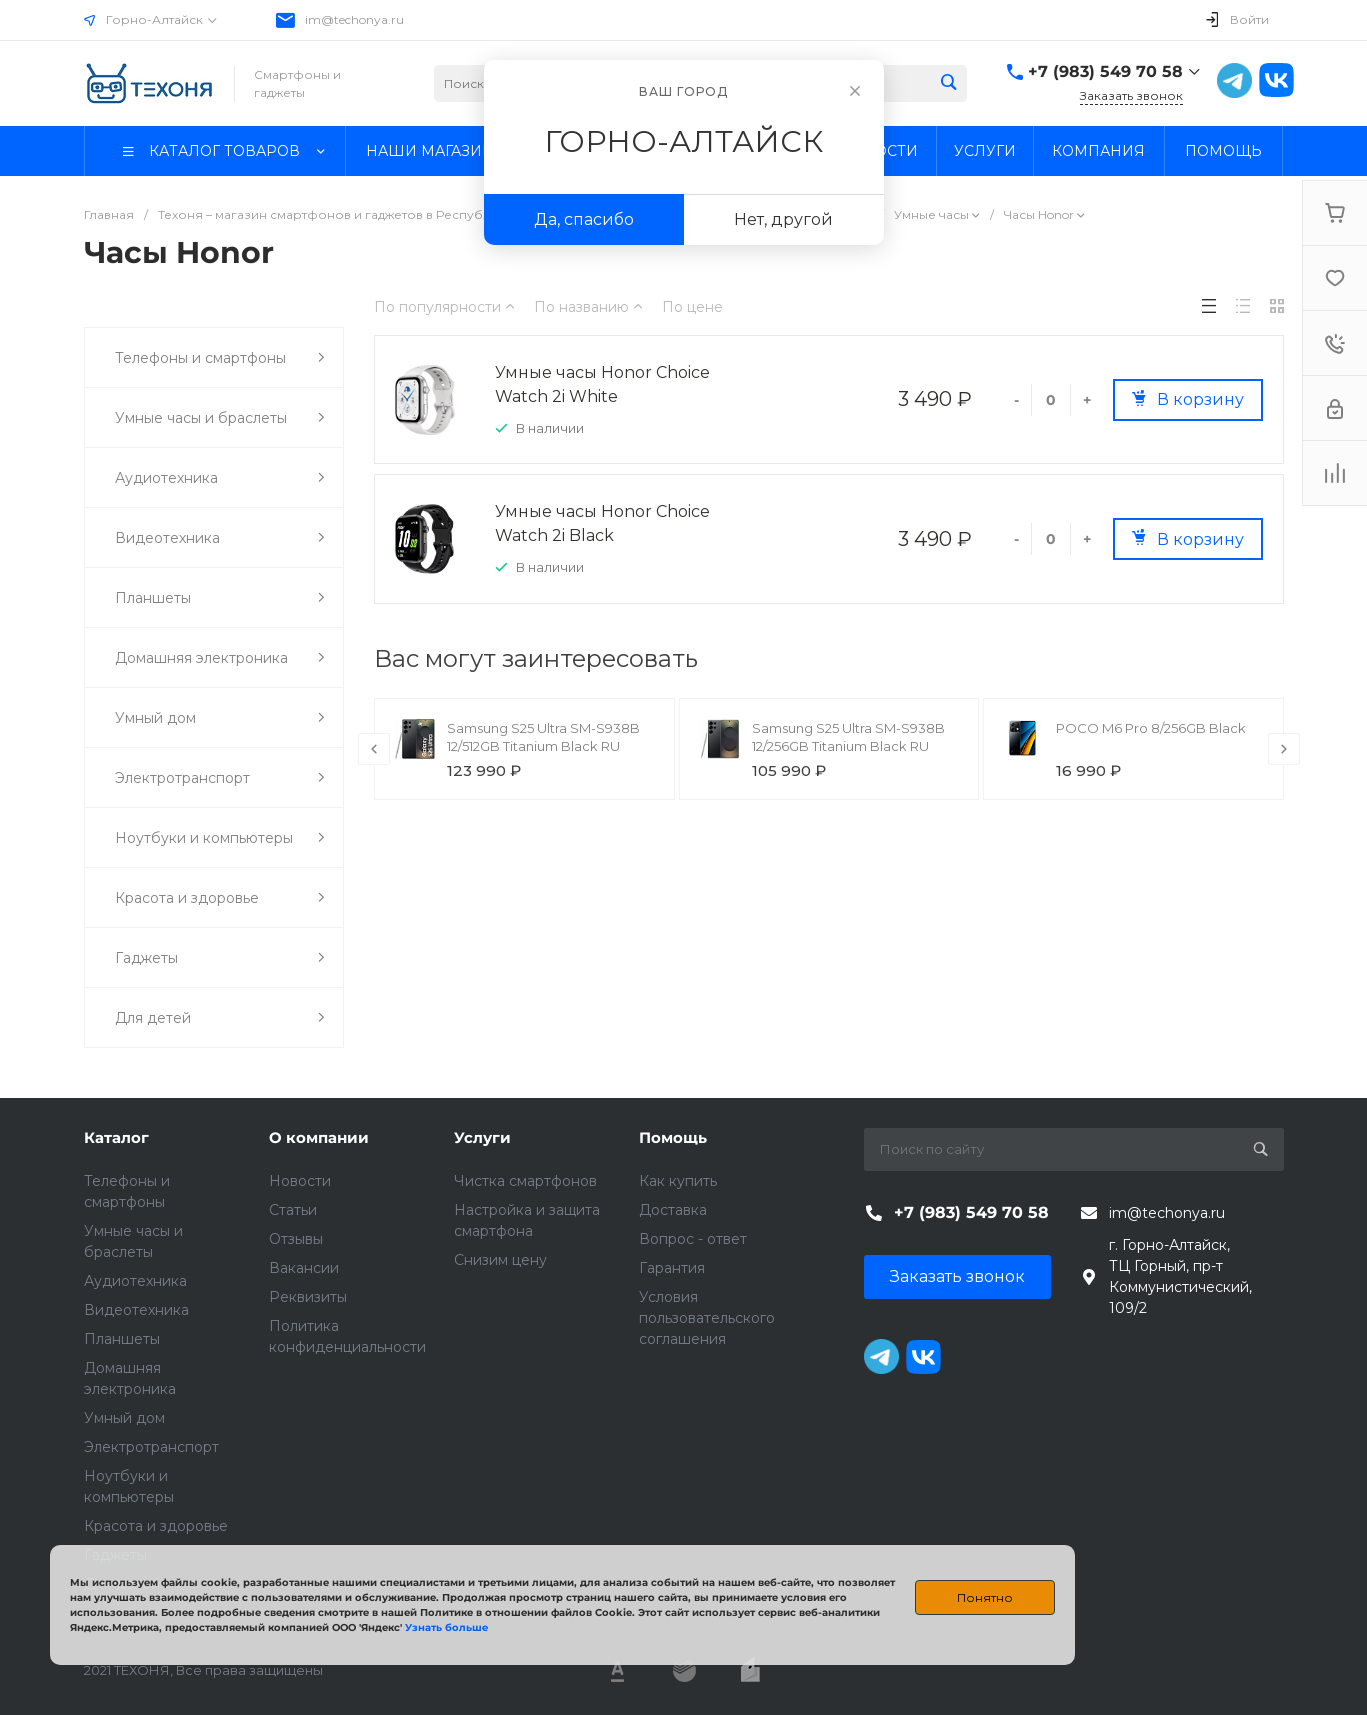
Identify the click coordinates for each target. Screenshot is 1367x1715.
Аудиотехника (135, 1281)
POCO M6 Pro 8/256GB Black (1151, 728)
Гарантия (672, 1268)
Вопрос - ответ (693, 1239)
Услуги (482, 1137)
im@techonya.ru (354, 19)
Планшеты (122, 1339)
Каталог (116, 1137)
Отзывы (296, 1239)
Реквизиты (308, 1297)
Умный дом (124, 1418)
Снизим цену (500, 1260)
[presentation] (374, 749)
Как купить (678, 1181)
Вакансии (304, 1268)
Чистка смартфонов (525, 1181)
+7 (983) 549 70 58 (1105, 71)
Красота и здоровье (156, 1526)
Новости (300, 1181)
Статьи (293, 1210)
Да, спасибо (584, 219)
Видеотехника (136, 1310)
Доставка (673, 1210)
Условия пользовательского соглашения (707, 1318)
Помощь (673, 1137)
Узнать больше (446, 1627)
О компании (319, 1137)
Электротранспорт (151, 1447)
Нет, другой (783, 219)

→ Given problem
Reproduce all of the material above without the pictures, swapping "target" for "item" and leaving everything else unchanged.

→ Solution below
Identify the click coordinates for each item. Screenshot is 1367x1715.
Аудиотехника (135, 1281)
POCO M6 Pro 8/256GB Black (1151, 728)
Гарантия (672, 1268)
Вопрос - ответ (693, 1239)
Услуги (482, 1137)
im@techonya.ru (354, 19)
Планшеты (122, 1339)
Каталог (116, 1137)
Отзывы (296, 1239)
Реквизиты (308, 1297)
Умный дом (124, 1418)
Снизим цену (500, 1260)
[presentation] (374, 749)
Как купить (678, 1181)
Вакансии (304, 1268)
Чистка смартфонов (525, 1181)
+7 (983) 549 70 58 (1105, 71)
Красота и здоровье (156, 1526)
Новости (300, 1181)
Статьи (293, 1210)
Да, спасибо (584, 219)
Видеотехника (136, 1310)
Доставка (673, 1210)
Условия пользовательского соглашения (707, 1318)
Помощь (673, 1137)
Узнать больше (446, 1627)
О компании (319, 1137)
Электротранспорт (151, 1447)
Нет, другой (783, 219)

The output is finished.